---- Data to use

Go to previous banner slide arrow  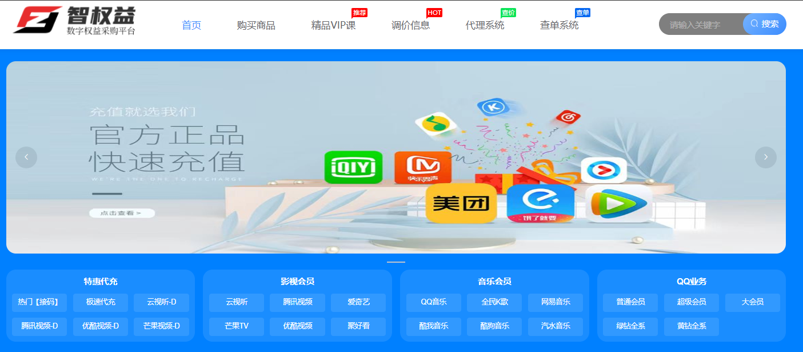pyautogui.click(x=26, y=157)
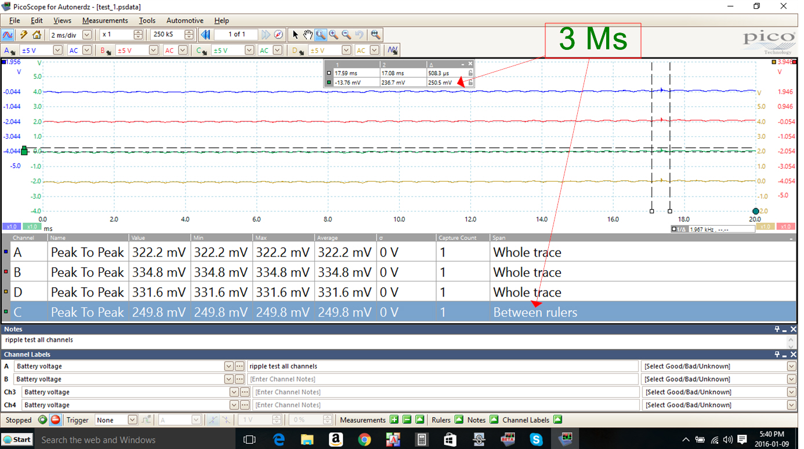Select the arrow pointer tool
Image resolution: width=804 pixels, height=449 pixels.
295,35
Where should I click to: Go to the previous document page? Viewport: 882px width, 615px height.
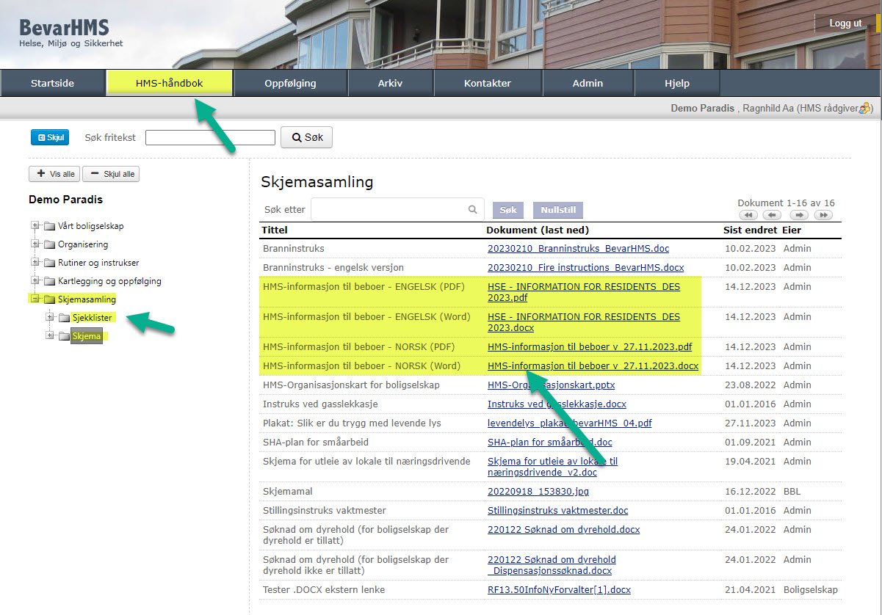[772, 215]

--------

[Task details]
Starting with the line that contains "Where should I", print every remaining line of the records above, exactly as it stands. Do not print the pictures.

[Solution for this task]
Where should I click to: Go to the previous document page? Viewport: 882px width, 615px height.
[772, 215]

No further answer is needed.